Monday, March 17, 2014

Mind Reading a JVM on Linux


I'm currently looking at what appears to be a memory leak in a Java process that uses native Tibco libraries.

To help me see what's going on, I discovered I could read the process's memory in Linux. I could do this on a machine running the 3.6.10 kernel but had trouble on the 2.6.16 kernel.

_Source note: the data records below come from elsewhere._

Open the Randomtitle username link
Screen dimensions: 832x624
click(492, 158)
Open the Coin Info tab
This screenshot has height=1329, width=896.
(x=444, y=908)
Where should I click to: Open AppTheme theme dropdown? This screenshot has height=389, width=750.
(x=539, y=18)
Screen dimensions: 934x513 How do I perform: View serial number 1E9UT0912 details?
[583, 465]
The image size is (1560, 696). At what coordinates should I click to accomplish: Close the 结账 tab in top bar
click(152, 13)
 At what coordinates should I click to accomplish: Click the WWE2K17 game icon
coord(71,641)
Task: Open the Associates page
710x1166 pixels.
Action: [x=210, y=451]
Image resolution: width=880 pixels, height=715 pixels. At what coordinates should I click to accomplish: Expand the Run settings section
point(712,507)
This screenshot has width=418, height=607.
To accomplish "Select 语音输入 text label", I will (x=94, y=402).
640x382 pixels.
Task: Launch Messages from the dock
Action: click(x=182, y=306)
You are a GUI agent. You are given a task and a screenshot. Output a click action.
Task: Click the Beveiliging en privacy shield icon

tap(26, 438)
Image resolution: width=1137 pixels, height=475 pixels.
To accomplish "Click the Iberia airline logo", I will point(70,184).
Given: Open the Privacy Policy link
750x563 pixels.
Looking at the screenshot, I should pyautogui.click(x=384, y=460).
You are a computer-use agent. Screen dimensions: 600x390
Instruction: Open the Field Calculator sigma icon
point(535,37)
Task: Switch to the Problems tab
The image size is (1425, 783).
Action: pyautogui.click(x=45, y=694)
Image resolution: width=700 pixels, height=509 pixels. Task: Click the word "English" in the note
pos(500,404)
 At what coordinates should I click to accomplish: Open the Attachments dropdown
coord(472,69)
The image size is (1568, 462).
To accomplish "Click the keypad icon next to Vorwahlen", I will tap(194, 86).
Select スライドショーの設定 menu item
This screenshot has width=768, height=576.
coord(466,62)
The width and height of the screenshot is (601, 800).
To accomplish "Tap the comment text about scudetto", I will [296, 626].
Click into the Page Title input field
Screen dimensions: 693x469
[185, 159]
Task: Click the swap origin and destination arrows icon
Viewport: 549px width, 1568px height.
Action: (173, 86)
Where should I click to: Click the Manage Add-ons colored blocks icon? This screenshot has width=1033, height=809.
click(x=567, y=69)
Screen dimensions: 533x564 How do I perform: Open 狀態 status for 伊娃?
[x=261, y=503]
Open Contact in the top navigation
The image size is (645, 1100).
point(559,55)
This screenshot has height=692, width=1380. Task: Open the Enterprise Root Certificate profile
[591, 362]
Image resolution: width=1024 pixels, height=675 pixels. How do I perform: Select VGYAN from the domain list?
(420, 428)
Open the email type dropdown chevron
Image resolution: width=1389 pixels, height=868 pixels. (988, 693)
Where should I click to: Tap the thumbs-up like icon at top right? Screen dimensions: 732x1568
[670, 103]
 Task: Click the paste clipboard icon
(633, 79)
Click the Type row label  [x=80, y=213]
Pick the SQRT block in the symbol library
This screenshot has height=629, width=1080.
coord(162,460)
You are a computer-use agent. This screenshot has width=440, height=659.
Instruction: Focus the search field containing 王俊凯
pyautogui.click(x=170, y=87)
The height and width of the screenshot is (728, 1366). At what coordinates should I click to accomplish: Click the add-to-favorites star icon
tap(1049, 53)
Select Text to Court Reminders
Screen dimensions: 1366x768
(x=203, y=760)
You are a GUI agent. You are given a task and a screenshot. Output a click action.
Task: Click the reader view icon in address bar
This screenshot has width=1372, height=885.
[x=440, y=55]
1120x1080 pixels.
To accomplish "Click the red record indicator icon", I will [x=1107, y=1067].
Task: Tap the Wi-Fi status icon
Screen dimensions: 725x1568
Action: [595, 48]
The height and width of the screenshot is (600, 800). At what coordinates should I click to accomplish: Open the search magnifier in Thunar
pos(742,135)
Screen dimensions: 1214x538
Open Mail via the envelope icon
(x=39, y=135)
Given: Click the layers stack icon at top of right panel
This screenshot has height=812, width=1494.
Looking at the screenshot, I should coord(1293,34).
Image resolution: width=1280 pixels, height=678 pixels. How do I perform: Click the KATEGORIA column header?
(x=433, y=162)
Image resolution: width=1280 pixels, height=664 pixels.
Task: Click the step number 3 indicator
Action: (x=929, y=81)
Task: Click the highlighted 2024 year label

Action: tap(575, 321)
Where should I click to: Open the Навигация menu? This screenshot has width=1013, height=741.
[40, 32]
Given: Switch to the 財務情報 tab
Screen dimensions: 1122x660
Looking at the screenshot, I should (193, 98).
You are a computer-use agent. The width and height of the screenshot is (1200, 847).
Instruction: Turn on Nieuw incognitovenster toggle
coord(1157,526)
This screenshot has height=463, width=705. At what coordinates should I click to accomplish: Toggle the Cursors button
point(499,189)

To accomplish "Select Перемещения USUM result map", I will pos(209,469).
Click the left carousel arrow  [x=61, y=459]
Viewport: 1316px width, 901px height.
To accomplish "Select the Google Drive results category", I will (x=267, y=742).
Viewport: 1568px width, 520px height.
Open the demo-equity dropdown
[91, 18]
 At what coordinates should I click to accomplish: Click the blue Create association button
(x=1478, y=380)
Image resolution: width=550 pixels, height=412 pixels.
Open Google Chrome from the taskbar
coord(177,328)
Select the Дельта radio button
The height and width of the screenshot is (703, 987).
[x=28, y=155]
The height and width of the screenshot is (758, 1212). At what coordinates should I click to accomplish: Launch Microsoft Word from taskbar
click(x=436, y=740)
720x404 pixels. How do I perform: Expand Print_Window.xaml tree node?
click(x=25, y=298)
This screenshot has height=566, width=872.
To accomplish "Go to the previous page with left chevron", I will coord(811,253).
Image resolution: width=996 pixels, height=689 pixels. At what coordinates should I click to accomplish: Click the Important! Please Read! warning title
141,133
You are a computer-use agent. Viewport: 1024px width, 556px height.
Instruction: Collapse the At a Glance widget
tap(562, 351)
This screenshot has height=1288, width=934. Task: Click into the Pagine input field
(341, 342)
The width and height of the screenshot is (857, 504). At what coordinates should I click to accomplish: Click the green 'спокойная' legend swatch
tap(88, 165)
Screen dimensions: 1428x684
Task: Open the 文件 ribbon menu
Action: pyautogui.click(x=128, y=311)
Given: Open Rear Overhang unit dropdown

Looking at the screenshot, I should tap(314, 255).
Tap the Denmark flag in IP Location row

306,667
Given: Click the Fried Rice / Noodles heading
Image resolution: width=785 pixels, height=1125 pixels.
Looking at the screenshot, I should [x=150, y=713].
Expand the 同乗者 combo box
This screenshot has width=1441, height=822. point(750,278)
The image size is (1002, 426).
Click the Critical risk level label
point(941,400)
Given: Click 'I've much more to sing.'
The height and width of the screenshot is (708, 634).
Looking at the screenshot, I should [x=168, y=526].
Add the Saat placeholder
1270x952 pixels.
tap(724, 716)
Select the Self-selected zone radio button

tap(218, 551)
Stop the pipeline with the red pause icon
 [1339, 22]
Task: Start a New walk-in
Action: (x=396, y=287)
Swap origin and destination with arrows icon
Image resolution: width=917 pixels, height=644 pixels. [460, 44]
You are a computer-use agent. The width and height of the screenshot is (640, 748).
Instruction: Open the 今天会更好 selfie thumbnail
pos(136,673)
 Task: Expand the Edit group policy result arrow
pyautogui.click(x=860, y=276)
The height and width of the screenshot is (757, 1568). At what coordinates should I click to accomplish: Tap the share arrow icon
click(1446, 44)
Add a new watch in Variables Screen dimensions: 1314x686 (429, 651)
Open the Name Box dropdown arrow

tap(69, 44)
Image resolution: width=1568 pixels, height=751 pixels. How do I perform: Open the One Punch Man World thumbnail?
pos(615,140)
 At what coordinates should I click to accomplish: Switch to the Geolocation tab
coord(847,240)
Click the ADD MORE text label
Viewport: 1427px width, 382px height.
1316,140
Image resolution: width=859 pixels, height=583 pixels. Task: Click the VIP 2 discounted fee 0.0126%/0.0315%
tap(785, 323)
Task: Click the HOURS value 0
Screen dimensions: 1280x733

It appears that the memory of a process is available at:

/proc/PID/mem

So, running this program:

package com.phenry.memory;

import java.io.File;
import java.io.FileNotFoundException;
import java.io.IOException;
import java.io.RandomAccessFile;

public class AnalyserMain {

    public static void main(String[] args) {
        try {
            read(args);
        } catch (IOException e) {
            e.printStackTrace();
        }
    }

    private static void read(String[] args)
        throws FileNotFoundException,
        IOException {
        String              filename            = "/proc/" + args[0] + "/mem";
        RandomAccessFile    randomAccessFile    = new RandomAccessFile(new File(filename), "r");
        byte[]              b                   = new byte[1024 * 64];
        long                offset              = Long.parseLong(args[1], 16);
        randomAccessFile.seek(offset);
        int                 off                 = 0;
        
        randomAccessFile.read(b, off, b.length);
        System.out.println("output = " + new String(b));
    }

}

with the PID of my Java process (2801 in this case) as an argument and an address taken from pmap, so:

[henryp@corsair MyMemAnalyser]$ pmap 2801 | grep anon | head
000000000095a000    132K rw---    [ anon ]
00000006f0000000 120832K rw---    [ anon ]
00000006f7600000  28160K -----    [ anon ]
.
.

I could see this:

[henryp@corsair MyMemAnalyser]$ java -classpath bin com.phenry.memory.AnalyserMain 2801 000000000095a000 | strings 
output = 
/usr/java/jdk1.7.0_51/bin/java
org.eclipse.equinox.launcher.Main
/usr/java/jdk1.7.0_51/jre/lib/amd64/server/libjvm.so
/usr/java/jdk1.7.0_51/jre/lib/amd64/server
libjvm.so
/lib64/libm.so.6
/lib64
libm.so.6
/usr/java/jdk1.7.0_51/jre/lib/amd64/server/libjvm.so
libm.so.6
u"V9
t"V9
DCmdFactory
SharedDecoderLock
-Djava.class.path=.
.
.

I've not found the cause of the memory leak yet but this takes me closer.

UPDATE 1: On some systems, you need to execute this as root:

echo 0 > /proc/sys/kernel/yama/ptrace_scope

as they have "hardened" kernels for security reasons (for instance, Ubuntu). Note: you are making your system more vulnerable if you have to do this.

UPDATE 2: The memory leak appeared to be coming from native Tibco libraries. Updating from 8.1 to 8.4 solved the problem.